##### Data for processing

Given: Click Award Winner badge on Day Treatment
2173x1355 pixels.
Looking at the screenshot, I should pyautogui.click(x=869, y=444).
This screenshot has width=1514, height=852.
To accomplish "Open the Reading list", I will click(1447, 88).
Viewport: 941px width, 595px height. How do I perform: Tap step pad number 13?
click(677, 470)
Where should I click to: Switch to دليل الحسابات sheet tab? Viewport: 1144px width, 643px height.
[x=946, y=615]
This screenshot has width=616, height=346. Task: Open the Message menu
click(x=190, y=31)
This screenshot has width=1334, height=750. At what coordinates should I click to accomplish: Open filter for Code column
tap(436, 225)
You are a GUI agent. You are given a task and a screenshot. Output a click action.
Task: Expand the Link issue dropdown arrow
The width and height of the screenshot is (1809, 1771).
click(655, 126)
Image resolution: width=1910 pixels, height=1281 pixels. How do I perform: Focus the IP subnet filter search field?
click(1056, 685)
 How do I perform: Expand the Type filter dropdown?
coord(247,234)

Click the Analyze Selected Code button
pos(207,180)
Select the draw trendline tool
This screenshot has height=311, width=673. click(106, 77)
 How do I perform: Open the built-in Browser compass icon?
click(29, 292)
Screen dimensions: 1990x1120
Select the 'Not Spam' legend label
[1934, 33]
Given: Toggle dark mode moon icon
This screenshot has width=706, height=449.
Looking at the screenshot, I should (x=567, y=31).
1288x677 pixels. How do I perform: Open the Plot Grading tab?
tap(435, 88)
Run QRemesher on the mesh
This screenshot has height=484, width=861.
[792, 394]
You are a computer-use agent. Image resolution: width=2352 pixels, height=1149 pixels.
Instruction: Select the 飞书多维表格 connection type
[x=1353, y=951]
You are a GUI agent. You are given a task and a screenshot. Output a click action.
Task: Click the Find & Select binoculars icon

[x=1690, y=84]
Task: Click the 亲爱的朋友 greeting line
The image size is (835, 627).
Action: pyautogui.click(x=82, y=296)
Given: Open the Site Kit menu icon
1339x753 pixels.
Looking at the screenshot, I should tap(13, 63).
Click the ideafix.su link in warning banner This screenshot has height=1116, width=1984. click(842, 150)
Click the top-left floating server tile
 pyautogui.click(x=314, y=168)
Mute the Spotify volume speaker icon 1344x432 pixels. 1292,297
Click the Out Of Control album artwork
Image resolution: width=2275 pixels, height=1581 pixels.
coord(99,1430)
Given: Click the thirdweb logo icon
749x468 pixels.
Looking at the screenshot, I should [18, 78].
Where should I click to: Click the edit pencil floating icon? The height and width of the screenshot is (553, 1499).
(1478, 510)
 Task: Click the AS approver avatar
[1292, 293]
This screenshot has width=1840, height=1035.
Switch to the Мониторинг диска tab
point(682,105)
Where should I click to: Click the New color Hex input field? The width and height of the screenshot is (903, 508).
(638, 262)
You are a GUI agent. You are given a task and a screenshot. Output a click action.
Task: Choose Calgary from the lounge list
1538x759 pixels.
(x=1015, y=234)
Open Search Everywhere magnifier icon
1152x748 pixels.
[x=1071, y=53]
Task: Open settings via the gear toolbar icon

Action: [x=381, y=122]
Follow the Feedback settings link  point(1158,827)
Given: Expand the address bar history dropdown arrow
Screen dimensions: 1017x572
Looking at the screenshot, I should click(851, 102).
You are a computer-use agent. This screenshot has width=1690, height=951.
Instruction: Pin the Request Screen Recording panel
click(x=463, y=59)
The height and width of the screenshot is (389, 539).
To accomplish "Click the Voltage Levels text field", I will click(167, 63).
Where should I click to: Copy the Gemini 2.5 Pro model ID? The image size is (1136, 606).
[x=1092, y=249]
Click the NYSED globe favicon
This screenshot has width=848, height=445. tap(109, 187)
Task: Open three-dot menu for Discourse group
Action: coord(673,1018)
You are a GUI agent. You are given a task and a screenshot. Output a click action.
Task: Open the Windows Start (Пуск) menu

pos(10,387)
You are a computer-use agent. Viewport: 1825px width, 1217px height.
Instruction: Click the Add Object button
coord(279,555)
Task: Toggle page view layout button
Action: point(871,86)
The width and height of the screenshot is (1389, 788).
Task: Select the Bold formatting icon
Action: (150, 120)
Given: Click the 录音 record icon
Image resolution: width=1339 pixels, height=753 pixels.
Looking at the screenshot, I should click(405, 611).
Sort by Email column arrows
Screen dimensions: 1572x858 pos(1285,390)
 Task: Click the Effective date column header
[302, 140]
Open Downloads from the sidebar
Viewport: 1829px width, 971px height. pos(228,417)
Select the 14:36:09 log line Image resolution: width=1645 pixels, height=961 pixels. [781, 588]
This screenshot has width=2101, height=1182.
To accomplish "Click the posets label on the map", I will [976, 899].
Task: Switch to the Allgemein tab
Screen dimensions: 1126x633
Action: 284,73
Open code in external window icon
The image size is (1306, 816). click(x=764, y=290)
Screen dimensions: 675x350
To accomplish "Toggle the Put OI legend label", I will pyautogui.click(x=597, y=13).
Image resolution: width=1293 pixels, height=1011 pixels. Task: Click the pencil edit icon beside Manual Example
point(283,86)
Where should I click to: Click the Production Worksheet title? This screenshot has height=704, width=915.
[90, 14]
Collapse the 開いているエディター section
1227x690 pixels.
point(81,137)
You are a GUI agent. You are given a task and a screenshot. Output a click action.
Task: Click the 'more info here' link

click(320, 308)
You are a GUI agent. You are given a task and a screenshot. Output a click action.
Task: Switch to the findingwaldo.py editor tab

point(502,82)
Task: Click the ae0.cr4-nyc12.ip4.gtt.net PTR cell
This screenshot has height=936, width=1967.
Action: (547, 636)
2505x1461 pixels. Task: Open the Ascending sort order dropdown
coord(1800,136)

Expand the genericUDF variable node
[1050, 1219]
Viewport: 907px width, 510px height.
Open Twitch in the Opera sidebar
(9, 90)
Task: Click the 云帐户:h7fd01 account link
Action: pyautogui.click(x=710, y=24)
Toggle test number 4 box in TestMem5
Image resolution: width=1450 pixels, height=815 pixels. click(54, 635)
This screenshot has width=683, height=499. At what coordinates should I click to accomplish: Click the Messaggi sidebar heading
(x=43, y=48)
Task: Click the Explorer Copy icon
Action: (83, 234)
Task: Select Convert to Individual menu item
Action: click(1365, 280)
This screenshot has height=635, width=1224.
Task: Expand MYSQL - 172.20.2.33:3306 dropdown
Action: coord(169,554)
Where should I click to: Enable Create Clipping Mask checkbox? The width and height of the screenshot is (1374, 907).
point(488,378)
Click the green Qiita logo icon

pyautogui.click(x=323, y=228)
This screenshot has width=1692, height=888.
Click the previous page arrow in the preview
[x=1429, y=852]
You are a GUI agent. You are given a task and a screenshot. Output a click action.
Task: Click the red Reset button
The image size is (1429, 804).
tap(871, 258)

##########

▸ Task: Each record above should be output again exactly.

▸ Written response:
Given: Click Award Winner badge on Day Treatment
2173x1355 pixels.
Looking at the screenshot, I should pyautogui.click(x=869, y=444).
This screenshot has width=1514, height=852.
To accomplish "Open the Reading list", I will click(1447, 88).
Viewport: 941px width, 595px height. How do I perform: Tap step pad number 13?
click(677, 470)
Where should I click to: Switch to دليل الحسابات sheet tab? Viewport: 1144px width, 643px height.
[x=946, y=615]
This screenshot has width=616, height=346. Task: Open the Message menu
click(x=190, y=31)
This screenshot has width=1334, height=750. At what coordinates should I click to accomplish: Open filter for Code column
tap(436, 225)
You are a GUI agent. You are given a task and a screenshot. Output a click action.
Task: Expand the Link issue dropdown arrow
The width and height of the screenshot is (1809, 1771).
click(655, 126)
Image resolution: width=1910 pixels, height=1281 pixels. How do I perform: Focus the IP subnet filter search field?
click(1056, 685)
 How do I perform: Expand the Type filter dropdown?
coord(247,234)

Click the Analyze Selected Code button
pos(207,180)
Select the draw trendline tool
This screenshot has height=311, width=673. click(106, 77)
 How do I perform: Open the built-in Browser compass icon?
click(29, 292)
Screen dimensions: 1990x1120
Select the 'Not Spam' legend label
[1934, 33]
Given: Toggle dark mode moon icon
This screenshot has width=706, height=449.
Looking at the screenshot, I should (x=567, y=31).
1288x677 pixels. How do I perform: Open the Plot Grading tab?
tap(435, 88)
Run QRemesher on the mesh
This screenshot has height=484, width=861.
[792, 394]
You are a computer-use agent. Image resolution: width=2352 pixels, height=1149 pixels.
Instruction: Select the 飞书多维表格 connection type
[x=1353, y=951]
You are a GUI agent. You are given a task and a screenshot. Output a click action.
Task: Click the Find & Select binoculars icon

[x=1690, y=84]
Task: Click the 亲爱的朋友 greeting line
The image size is (835, 627).
Action: pyautogui.click(x=82, y=296)
Given: Open the Site Kit menu icon
1339x753 pixels.
Looking at the screenshot, I should tap(13, 63).
Click the ideafix.su link in warning banner This screenshot has height=1116, width=1984. click(842, 150)
Click the top-left floating server tile
 pyautogui.click(x=314, y=168)
Mute the Spotify volume speaker icon 1344x432 pixels. 1292,297
Click the Out Of Control album artwork
Image resolution: width=2275 pixels, height=1581 pixels.
coord(99,1430)
Given: Click the thirdweb logo icon
749x468 pixels.
Looking at the screenshot, I should [18, 78].
Where should I click to: Click the edit pencil floating icon? The height and width of the screenshot is (553, 1499).
(1478, 510)
 Task: Click the AS approver avatar
[1292, 293]
This screenshot has width=1840, height=1035.
Switch to the Мониторинг диска tab
point(682,105)
Where should I click to: Click the New color Hex input field? The width and height of the screenshot is (903, 508).
(638, 262)
You are a GUI agent. You are given a task and a screenshot. Output a click action.
Task: Choose Calgary from the lounge list
1538x759 pixels.
(x=1015, y=234)
Open Search Everywhere magnifier icon
1152x748 pixels.
[x=1071, y=53]
Task: Open settings via the gear toolbar icon

Action: [x=381, y=122]
Follow the Feedback settings link  point(1158,827)
Given: Expand the address bar history dropdown arrow
Screen dimensions: 1017x572
Looking at the screenshot, I should click(851, 102).
You are a computer-use agent. This screenshot has width=1690, height=951.
Instruction: Pin the Request Screen Recording panel
click(x=463, y=59)
The height and width of the screenshot is (389, 539).
To accomplish "Click the Voltage Levels text field", I will click(167, 63).
Where should I click to: Copy the Gemini 2.5 Pro model ID? The image size is (1136, 606).
[x=1092, y=249]
Click the NYSED globe favicon
This screenshot has width=848, height=445. tap(109, 187)
Task: Open three-dot menu for Discourse group
Action: coord(673,1018)
You are a GUI agent. You are given a task and a screenshot. Output a click action.
Task: Open the Windows Start (Пуск) menu

pos(10,387)
You are a computer-use agent. Viewport: 1825px width, 1217px height.
Instruction: Click the Add Object button
coord(279,555)
Task: Toggle page view layout button
Action: point(871,86)
The width and height of the screenshot is (1389, 788).
Task: Select the Bold formatting icon
Action: (150, 120)
Given: Click the 录音 record icon
Image resolution: width=1339 pixels, height=753 pixels.
Looking at the screenshot, I should click(405, 611).
Sort by Email column arrows
Screen dimensions: 1572x858 pos(1285,390)
 Task: Click the Effective date column header
[302, 140]
Open Downloads from the sidebar
Viewport: 1829px width, 971px height. pos(228,417)
Select the 14:36:09 log line Image resolution: width=1645 pixels, height=961 pixels. [781, 588]
This screenshot has width=2101, height=1182.
To accomplish "Click the posets label on the map", I will [976, 899].
Task: Switch to the Allgemein tab
Screen dimensions: 1126x633
Action: 284,73
Open code in external window icon
The image size is (1306, 816). click(x=764, y=290)
Screen dimensions: 675x350
To accomplish "Toggle the Put OI legend label", I will pyautogui.click(x=597, y=13).
Image resolution: width=1293 pixels, height=1011 pixels. Task: Click the pencil edit icon beside Manual Example
point(283,86)
Where should I click to: Click the Production Worksheet title? This screenshot has height=704, width=915.
[90, 14]
Collapse the 開いているエディター section
1227x690 pixels.
point(81,137)
You are a GUI agent. You are given a task and a screenshot. Output a click action.
Task: Click the 'more info here' link

click(320, 308)
You are a GUI agent. You are given a task and a screenshot. Output a click action.
Task: Switch to the findingwaldo.py editor tab

point(502,82)
Task: Click the ae0.cr4-nyc12.ip4.gtt.net PTR cell
This screenshot has height=936, width=1967.
Action: (547, 636)
2505x1461 pixels. Task: Open the Ascending sort order dropdown
coord(1800,136)

Expand the genericUDF variable node
[1050, 1219]
Viewport: 907px width, 510px height.
Open Twitch in the Opera sidebar
(9, 90)
Task: Click the 云帐户:h7fd01 account link
Action: pyautogui.click(x=710, y=24)
Toggle test number 4 box in TestMem5
Image resolution: width=1450 pixels, height=815 pixels. click(54, 635)
This screenshot has width=683, height=499. At what coordinates should I click to accomplish: Click the Messaggi sidebar heading
(x=43, y=48)
Task: Click the Explorer Copy icon
Action: (83, 234)
Task: Select Convert to Individual menu item
Action: click(1365, 280)
This screenshot has height=635, width=1224.
Task: Expand MYSQL - 172.20.2.33:3306 dropdown
Action: coord(169,554)
Where should I click to: Enable Create Clipping Mask checkbox? The width and height of the screenshot is (1374, 907).
point(488,378)
Click the green Qiita logo icon

pyautogui.click(x=323, y=228)
This screenshot has width=1692, height=888.
Click the previous page arrow in the preview
[x=1429, y=852]
You are a GUI agent. You are given a task and a screenshot. Output a click action.
Task: Click the red Reset button
The image size is (1429, 804).
tap(871, 258)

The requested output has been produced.